The non-resident seller who needs to pay tax in Country Z due to an OIT usually needs to file a tax return in Country Z. A withholding or notification/reporting mechanism can be established to promote the tax enforcement/collection and improve tax compliance, for example, control measures on local asset registration change.

Comments on Model 2

Unlike Model 1, Model 2 preserves the separate legal entity distinction between the local asset-owning entity and its relevant tiers of parent entities. The non-resident seller can claim foreign tax credit in its resident country, which effectively avoid double taxation.

However, Model 2 is more demanding for tax administrations. The compliance burden on local asset-owning entity is increased for monitoring ownership changes. Besides, double taxation may arise on subsequent disposal of interests in transferees (e.g. Corp. M) as assets after the OIT will not be stepped up to market value.

Points to note

The toolkit represents the analysis and conclusions of the tax staff of the PCT’s four partner organizations but not necessarily the official views of the organizations’ member countries. Further, the cases in the toolkit are solely for illustration purposes and should not be relied upon for other purposes. The appropriate choice among the two models will depend on countries’ circumstances and considerations. The toolkit does not provide a one-size- fits-all solution.

Developing countries in general have concerns that OITs might be used inappropriately to avoid capital gains taxation in the assets location country. This issue is not covered in the OECD’s Base Erosion and Profit Shifting (BEPS) project, but it has been identified by developing countries as significant. This toolkit is for developing countries to assist their responses to international tax issues, which the BEPS project has not addressed.

The toolkit mentioned that a general anti-avoidance rule (GAAR) could be used as a last resort to tax an OIT gain in appropriate circumstances.
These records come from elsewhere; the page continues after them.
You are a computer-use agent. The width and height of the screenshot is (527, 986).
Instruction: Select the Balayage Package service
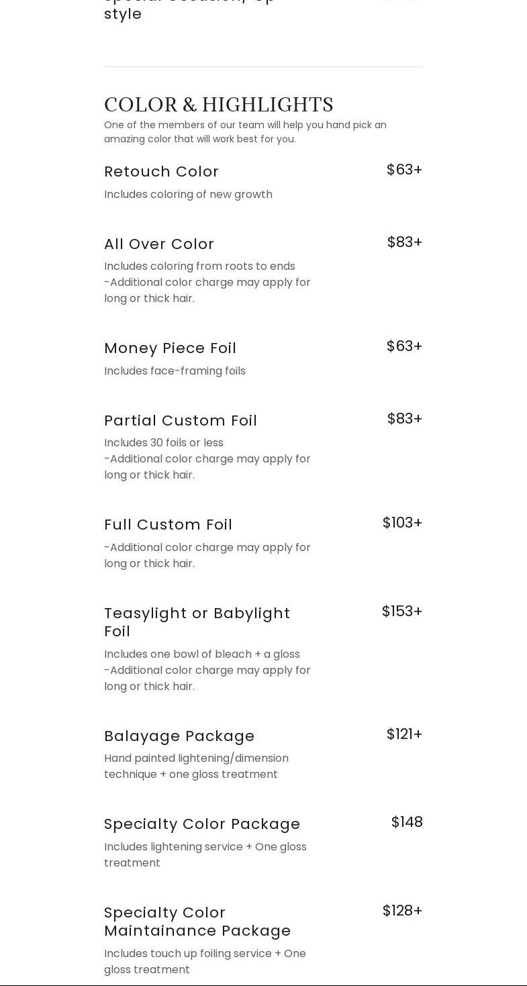point(179,736)

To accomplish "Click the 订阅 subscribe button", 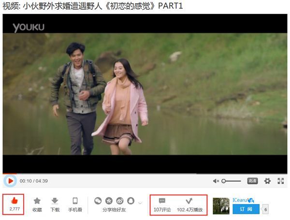I will click(x=246, y=209).
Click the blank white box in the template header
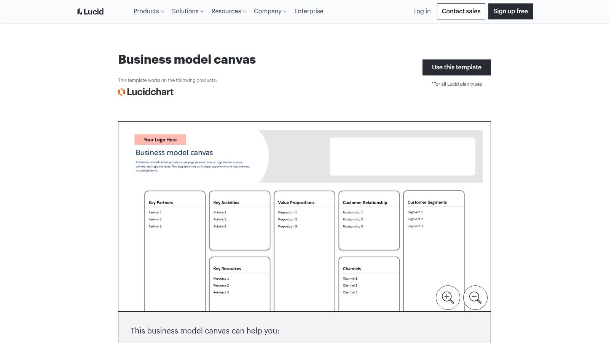The width and height of the screenshot is (609, 343). [x=402, y=157]
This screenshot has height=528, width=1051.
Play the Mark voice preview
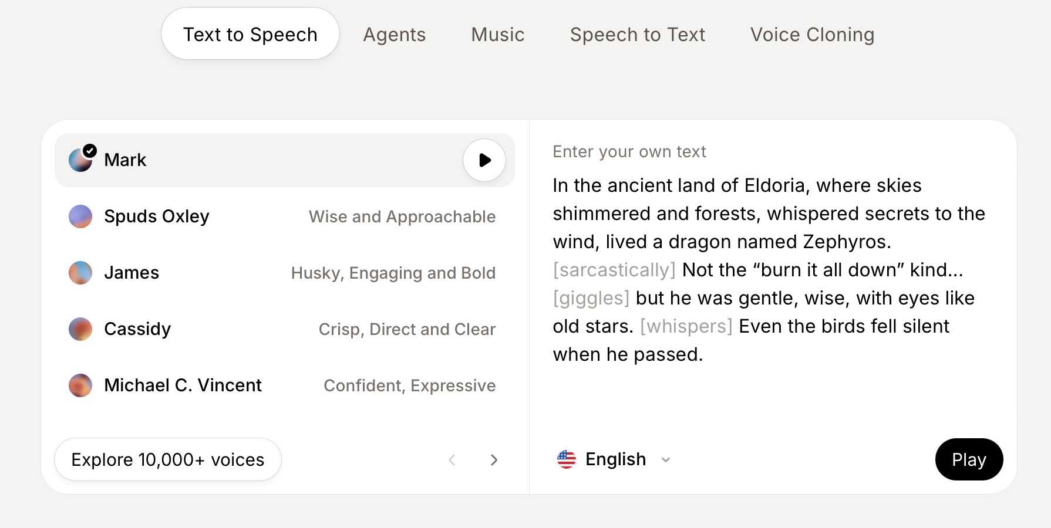click(x=484, y=160)
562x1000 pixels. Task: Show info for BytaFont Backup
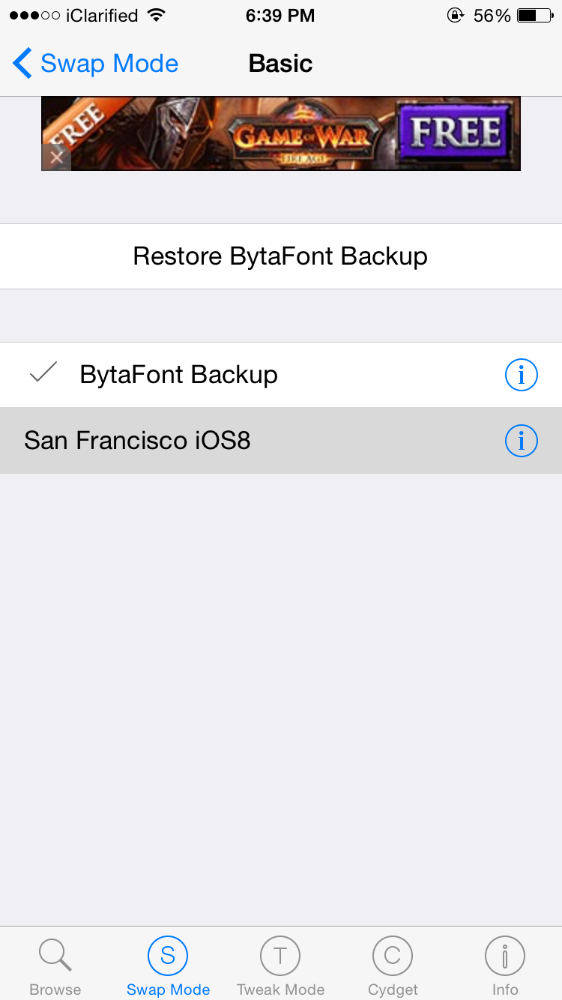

However, it may not be easy for countries with a weak administrative capacity to apply a GAAR rule successfully.

Some countries have adopted taxing mechanisms that operate in a similar way to a GAAR by seeking to, in effect, collapse the multi-layer holding structure and treat the ultimate non-resident seller of the interests as the seller of the local assets, who realizes a gain with a local source. Application of this kind of rule is dependence on successful establishment of international tax avoidance is involved. Otherwise, asset location country may not have the taxing right on the OIT gain. Hence, the toolkit considers this kind of rule only have limited scope application.

In Mainland China, the corporate income tax (CIT) regime provides that gains on direct transfers of assets located in China shall be taxed. The prevailing Public Notice 7 – a circular issued under GAAR – further specifies that OIT by non-resident person without reasonable commercial purpose but merely used to avoid CIT shall be re-characterized as a direct transfer of a China taxable asset. The taxing mechanisms adopted by China is to collapse the multi-layer holding structure and treat the ultimate non-resident seller as the seller of the local assets, who realizes a gain with a local source.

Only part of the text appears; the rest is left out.